What the test actually measures
Speed tests like Ookla and Fast.com report peak burst throughput over TCP. A 500 Mbps result means your link can push 500 megabits during a one-shot transfer. Real-time apps don't stream that way: Zoom, Teams, and Meet send small UDP packets at a steady cadence and need every packet to land within tight timing budgets. What breaks calls is jitter, packet loss, and bufferbloat — none of which appear on a speed test result.
- Loaded latency
- Round-trip time while the link is busy. Calls feel laggy when this exceeds ~150 ms.
- Jitter
- Variance in packet inter-arrival time. The single biggest predictor of robotic audio.
- Packet loss
- Fraction of RTP packets dropped. Anything above 1% is audible.
- Bufferbloat
- Loaded RTT minus idle RTT — extra latency a saturated buffer is adding. Common on consumer routers.
How the score works
The four metrics roll up into a 0–100 score using a weighted model: jitter 40%, loss 40%, RTT 20%. Jitter and loss damage real-time audio more severely than absolute latency does — a steady 200 ms link sounds fine on a call; a 50 ms link with bursts of 500 ms does not.
Green: 80 or higher — calls should feel native.
Yellow: 50 to 79 — usable, but expect occasional artifacts.
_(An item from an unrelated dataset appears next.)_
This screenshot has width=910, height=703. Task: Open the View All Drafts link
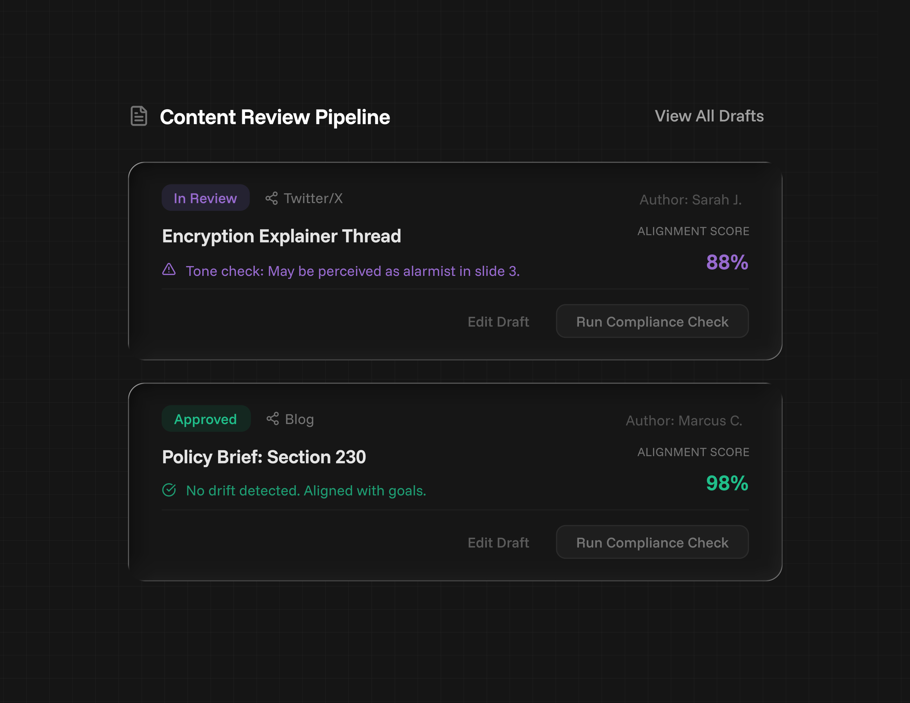click(709, 116)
Red: under 50 — calls will degrade noticeably.
Per-app verdicts use each app's own published quality thresholds (Zoom, Teams, Meet — links in the test result), so a yellow overall can still be a green for one app and a red for another. Every raw number is shown alongside the verdict; you can disagree with the weighting and still trust the data underneath.
What we deliberately don’t do
- No accounts, no history. Results never leave your device except as the WebRTC stream itself. No tracking pixels, no email capture as a gate.
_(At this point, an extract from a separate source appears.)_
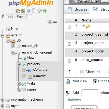Click the MySQL documentation copy icon

(34, 11)
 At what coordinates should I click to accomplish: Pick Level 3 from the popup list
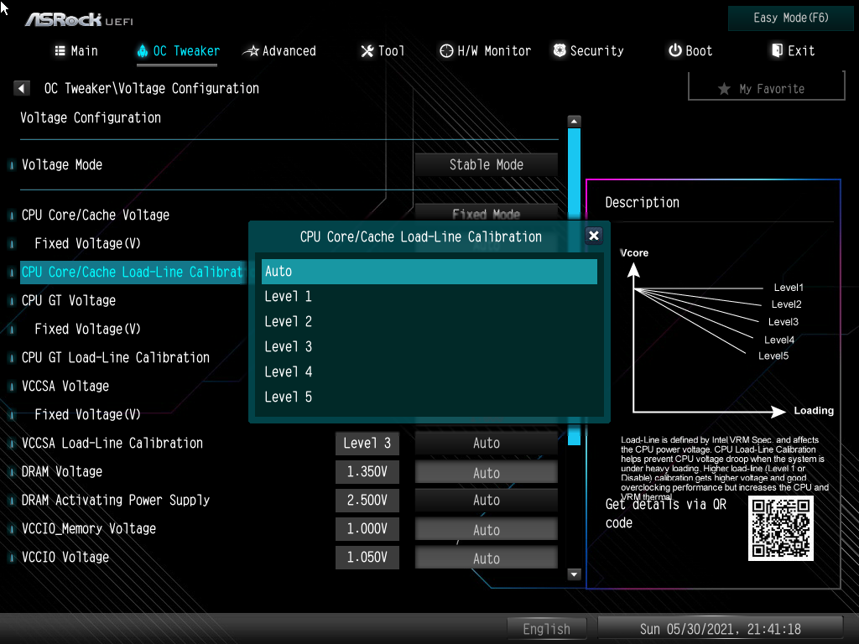(429, 347)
- No upsell. Every Fix guide is full content; the calculator is the calculator. Amazon affiliate links exist where a specific product is the honest answer — disclosed inline, never the only option.
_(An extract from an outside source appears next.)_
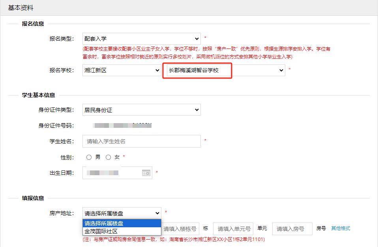Focus the 学生姓名 name input field

(142, 141)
- No competing speed test. The optional burst test is a contrast feature so you can see the Mbps-vs-stability gap on your own line. It's not meant to replace Ookla.
Honest limitations
- The TURN relay sits in one geographic region (Nuremberg). If you're far from it, baseline latency will be higher than what you'd see calling someone nearby. Multi-region relay is on the roadmap.
- Background tabs throttle WebRTC stats. Keep the test tab in the foreground while it runs.
- A bad result on Wi-Fi doesn't always mean a bad ISP. Try once on Ethernet to separate router/Wi-Fi problems from carrier problems — the Fix matcher will route you to the right place either way.
- The Plan calculator is American-centric on hardware costs and ISP behavior. The bandwidth math holds elsewhere; the dollar figures don't.
Who builds this
Solo project, side-built. The product is intentionally opinionated and intentionally free — nobody's paying for it yet and that's fine. Monetization is the Amazon affiliate links inside the Fix guides; no plan to bolt on a subscription unless multi-region monitoring eventually justifies one.